Copy the records without any change, from the line with "Image resolution: width=725" up to and including the last line of the records.

━━━ DATA TO USE ━━━

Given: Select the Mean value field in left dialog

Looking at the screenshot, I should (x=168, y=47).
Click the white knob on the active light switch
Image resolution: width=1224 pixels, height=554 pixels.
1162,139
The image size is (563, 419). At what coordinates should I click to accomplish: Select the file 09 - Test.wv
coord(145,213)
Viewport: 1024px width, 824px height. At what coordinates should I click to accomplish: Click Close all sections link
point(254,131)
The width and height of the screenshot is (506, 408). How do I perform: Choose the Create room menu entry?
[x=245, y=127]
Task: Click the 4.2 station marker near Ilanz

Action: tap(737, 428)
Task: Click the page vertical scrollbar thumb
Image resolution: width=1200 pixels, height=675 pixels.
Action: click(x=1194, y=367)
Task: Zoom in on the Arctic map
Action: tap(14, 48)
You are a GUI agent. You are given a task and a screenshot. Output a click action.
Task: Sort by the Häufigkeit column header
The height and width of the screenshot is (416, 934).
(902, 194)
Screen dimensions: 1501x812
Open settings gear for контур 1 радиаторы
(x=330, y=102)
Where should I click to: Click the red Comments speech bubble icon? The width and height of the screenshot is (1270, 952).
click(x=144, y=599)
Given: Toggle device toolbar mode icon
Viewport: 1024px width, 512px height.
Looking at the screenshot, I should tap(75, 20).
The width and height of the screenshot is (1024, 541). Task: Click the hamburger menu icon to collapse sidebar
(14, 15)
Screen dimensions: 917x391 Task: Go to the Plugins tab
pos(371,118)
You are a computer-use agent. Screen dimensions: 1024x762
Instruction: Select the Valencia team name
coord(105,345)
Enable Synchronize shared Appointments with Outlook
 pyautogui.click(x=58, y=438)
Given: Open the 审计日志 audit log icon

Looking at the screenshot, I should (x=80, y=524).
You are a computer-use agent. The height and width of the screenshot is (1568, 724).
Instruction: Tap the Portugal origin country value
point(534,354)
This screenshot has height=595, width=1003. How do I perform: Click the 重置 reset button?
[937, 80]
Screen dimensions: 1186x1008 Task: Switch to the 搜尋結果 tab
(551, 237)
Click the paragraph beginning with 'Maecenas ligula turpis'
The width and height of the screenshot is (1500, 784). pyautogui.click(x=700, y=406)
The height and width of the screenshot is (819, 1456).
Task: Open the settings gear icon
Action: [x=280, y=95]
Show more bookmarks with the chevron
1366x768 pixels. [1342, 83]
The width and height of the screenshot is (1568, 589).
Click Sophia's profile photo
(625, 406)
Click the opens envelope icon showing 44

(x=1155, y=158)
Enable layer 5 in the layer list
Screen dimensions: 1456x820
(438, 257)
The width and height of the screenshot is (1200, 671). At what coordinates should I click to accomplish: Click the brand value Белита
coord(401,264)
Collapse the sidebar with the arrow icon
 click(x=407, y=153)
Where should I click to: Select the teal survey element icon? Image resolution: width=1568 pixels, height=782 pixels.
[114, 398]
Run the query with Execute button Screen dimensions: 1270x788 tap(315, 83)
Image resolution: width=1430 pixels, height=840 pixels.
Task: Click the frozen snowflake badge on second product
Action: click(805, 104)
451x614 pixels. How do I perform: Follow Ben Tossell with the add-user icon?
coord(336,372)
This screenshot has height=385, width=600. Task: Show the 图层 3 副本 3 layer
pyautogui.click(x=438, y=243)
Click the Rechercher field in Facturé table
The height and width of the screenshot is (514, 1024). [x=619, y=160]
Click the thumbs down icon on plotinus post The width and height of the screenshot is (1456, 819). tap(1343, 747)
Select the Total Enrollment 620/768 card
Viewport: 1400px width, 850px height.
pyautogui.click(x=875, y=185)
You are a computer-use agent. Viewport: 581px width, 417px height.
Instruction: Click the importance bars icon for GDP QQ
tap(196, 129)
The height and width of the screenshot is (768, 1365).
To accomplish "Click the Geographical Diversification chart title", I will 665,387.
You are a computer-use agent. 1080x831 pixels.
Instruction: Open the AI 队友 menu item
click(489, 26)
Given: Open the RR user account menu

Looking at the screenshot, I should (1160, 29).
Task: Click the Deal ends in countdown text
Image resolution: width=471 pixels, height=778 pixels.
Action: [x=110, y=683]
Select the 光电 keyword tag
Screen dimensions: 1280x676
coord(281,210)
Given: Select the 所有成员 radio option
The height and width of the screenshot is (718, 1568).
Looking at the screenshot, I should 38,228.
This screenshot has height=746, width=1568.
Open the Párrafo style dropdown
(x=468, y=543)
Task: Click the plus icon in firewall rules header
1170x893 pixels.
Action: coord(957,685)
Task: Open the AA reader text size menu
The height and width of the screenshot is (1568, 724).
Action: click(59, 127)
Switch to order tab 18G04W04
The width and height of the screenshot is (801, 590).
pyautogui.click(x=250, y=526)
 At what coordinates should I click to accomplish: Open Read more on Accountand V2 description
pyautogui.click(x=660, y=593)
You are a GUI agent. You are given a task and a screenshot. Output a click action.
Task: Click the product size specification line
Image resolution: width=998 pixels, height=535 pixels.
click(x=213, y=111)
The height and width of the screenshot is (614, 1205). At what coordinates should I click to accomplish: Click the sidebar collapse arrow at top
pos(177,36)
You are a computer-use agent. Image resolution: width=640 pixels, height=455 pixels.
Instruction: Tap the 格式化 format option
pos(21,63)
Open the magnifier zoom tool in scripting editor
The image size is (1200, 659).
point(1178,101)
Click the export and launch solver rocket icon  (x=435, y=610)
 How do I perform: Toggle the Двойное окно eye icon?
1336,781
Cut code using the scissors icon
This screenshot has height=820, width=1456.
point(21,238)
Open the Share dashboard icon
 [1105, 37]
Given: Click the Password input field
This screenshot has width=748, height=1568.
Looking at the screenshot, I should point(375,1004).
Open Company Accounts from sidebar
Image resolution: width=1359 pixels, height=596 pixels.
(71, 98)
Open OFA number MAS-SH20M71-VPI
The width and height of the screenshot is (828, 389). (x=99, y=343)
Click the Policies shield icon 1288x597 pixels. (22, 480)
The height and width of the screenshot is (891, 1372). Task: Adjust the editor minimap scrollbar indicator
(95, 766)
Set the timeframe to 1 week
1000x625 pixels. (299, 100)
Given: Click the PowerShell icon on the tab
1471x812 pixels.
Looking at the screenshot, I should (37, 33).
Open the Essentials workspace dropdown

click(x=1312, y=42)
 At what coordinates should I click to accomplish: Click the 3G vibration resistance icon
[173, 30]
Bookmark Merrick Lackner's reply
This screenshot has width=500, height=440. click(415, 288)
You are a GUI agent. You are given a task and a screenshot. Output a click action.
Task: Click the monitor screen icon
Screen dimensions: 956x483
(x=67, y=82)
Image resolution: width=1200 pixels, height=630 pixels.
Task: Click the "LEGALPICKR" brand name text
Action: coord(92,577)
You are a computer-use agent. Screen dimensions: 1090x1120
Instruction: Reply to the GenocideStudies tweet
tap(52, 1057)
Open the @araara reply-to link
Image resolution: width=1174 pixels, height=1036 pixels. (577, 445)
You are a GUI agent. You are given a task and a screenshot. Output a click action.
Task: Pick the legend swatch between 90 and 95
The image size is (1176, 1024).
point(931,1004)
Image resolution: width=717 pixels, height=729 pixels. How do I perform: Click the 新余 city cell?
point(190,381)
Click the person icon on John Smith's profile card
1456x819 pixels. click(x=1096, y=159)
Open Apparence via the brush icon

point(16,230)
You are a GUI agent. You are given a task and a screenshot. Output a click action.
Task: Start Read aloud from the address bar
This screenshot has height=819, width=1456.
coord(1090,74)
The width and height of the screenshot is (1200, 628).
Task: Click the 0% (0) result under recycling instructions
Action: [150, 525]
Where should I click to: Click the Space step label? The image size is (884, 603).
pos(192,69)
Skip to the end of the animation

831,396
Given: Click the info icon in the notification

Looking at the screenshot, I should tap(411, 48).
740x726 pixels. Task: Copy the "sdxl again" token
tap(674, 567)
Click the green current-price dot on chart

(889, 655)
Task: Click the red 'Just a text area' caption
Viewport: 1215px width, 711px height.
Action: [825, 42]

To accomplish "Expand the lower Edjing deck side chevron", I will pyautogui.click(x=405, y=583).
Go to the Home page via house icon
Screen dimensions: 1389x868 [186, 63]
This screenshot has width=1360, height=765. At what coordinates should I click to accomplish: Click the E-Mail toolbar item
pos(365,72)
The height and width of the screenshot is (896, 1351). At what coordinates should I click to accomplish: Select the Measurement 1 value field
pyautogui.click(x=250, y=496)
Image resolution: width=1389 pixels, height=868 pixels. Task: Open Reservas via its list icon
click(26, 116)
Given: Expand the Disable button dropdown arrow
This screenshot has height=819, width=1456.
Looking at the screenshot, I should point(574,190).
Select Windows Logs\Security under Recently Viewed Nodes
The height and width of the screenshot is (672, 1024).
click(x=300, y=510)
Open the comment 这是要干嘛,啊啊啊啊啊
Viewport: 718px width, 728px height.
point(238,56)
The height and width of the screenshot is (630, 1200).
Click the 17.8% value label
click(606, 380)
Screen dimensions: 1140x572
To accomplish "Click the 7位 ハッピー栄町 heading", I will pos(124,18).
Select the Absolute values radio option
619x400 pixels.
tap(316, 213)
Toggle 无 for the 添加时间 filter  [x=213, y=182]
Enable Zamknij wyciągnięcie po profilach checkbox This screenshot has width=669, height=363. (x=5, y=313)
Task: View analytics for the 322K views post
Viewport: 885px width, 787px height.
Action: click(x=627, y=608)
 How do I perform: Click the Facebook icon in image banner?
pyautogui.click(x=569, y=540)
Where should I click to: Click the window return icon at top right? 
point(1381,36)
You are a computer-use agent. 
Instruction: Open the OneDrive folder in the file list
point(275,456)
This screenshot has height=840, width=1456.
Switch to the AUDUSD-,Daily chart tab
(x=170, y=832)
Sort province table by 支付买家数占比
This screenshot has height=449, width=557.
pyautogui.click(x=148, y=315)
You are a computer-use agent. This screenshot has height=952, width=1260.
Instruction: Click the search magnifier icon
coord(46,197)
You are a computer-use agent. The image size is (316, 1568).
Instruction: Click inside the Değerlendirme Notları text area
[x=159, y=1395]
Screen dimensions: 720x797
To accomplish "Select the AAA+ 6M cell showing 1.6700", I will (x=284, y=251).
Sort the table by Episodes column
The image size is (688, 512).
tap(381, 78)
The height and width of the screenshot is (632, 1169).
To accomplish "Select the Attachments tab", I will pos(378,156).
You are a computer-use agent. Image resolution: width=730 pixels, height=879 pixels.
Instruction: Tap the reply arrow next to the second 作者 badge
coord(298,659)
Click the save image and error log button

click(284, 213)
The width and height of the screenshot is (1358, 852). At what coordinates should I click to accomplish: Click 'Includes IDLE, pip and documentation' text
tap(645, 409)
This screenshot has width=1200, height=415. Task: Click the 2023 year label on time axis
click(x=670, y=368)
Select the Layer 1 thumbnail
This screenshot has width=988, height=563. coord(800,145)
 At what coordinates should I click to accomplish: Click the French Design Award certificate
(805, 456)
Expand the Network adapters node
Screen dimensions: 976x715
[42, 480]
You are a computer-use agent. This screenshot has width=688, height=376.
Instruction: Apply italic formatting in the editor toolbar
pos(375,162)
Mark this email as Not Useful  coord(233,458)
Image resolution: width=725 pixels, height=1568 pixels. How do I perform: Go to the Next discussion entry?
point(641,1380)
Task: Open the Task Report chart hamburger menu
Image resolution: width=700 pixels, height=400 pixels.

━━━

> **THE ANSWER**
Image resolution: width=725 pixels, height=1568 pixels. How do I perform: Go to the Next discussion entry?
point(641,1380)
Task: Open the Task Report chart hamburger menu
Image resolution: width=700 pixels, height=400 pixels.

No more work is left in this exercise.